— START Provided data —
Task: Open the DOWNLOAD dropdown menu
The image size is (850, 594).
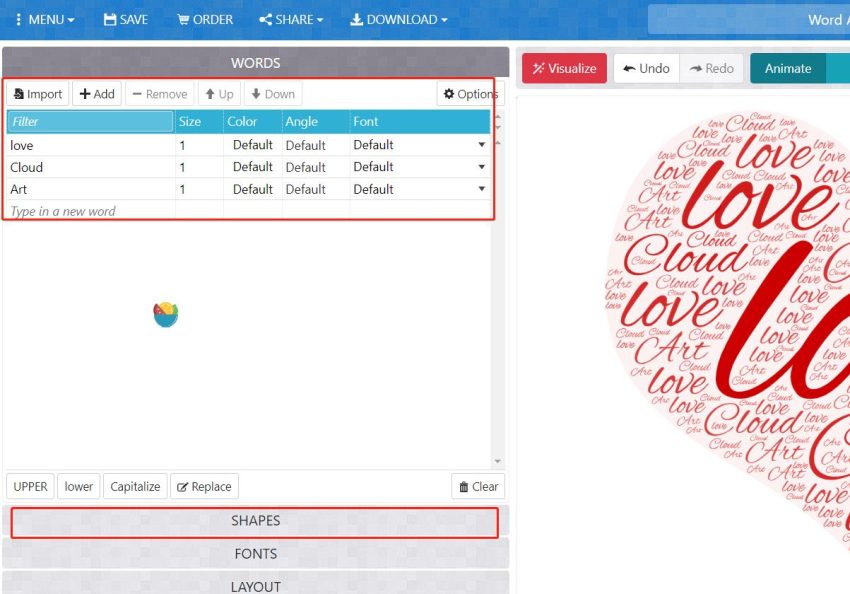Action: 398,19
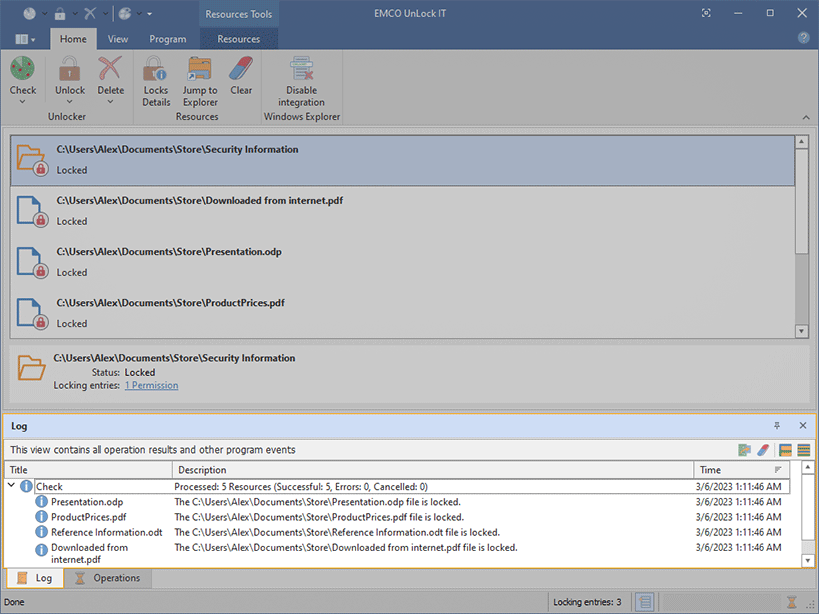Screen dimensions: 819x614
Task: Toggle the log view button in status bar
Action: pos(646,602)
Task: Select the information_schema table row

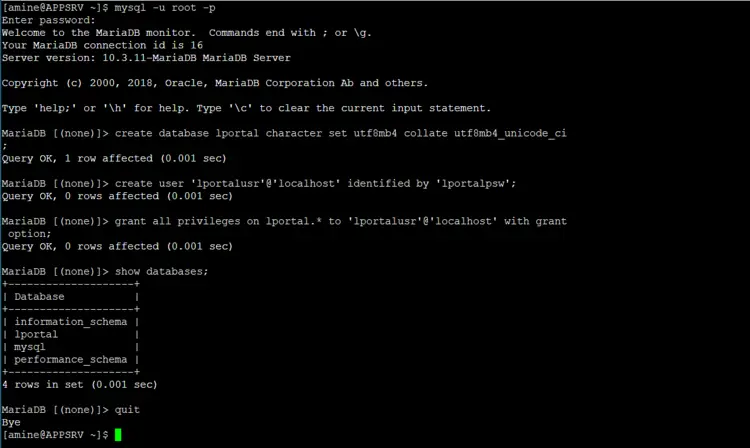Action: coord(71,322)
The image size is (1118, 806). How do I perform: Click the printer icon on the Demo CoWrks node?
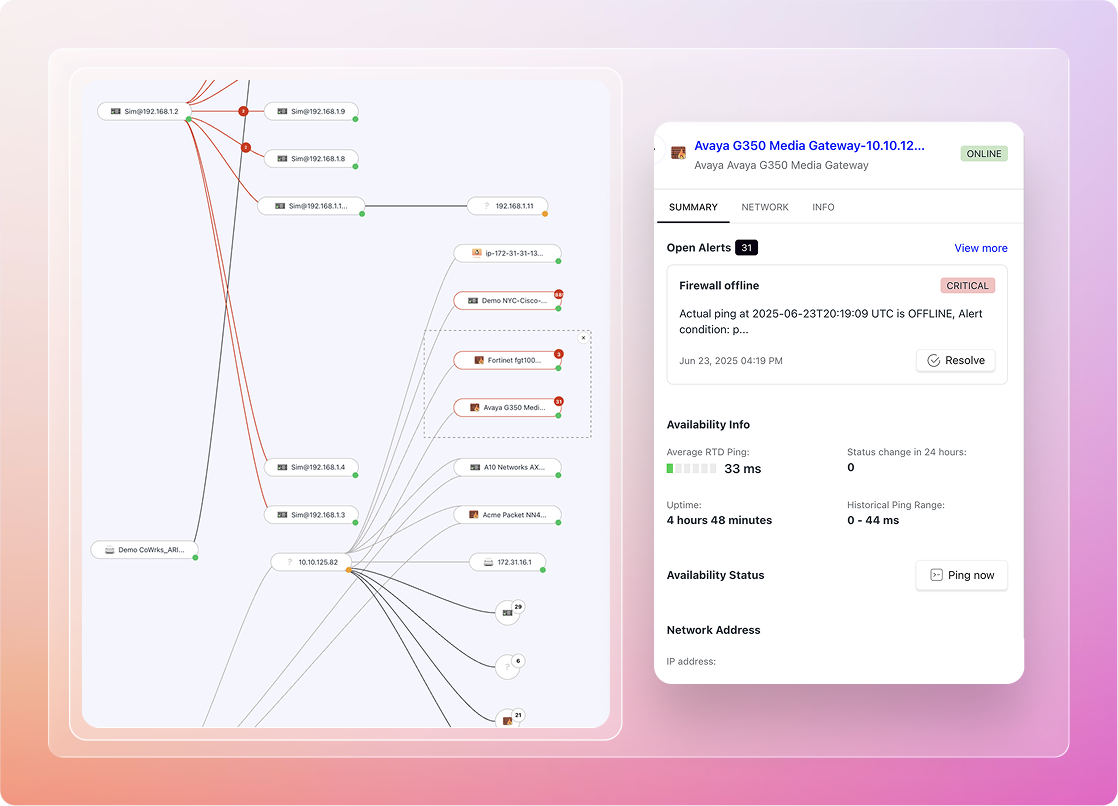click(x=109, y=550)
— END Provided data —
**Your task**:
Can you restate the records from the beginning through the line containing "Action: coord(71,322)", substituting "drop-down" for "dropdown" and keeping everything else the same, with the pictures left out?

**Finished task**:
Task: Open the DOWNLOAD drop-down menu
The image size is (850, 594).
Action: 398,19
Screen dimensions: 819x614
Task: Toggle the log view button in status bar
Action: pos(646,602)
Task: Select the information_schema table row

Action: coord(71,322)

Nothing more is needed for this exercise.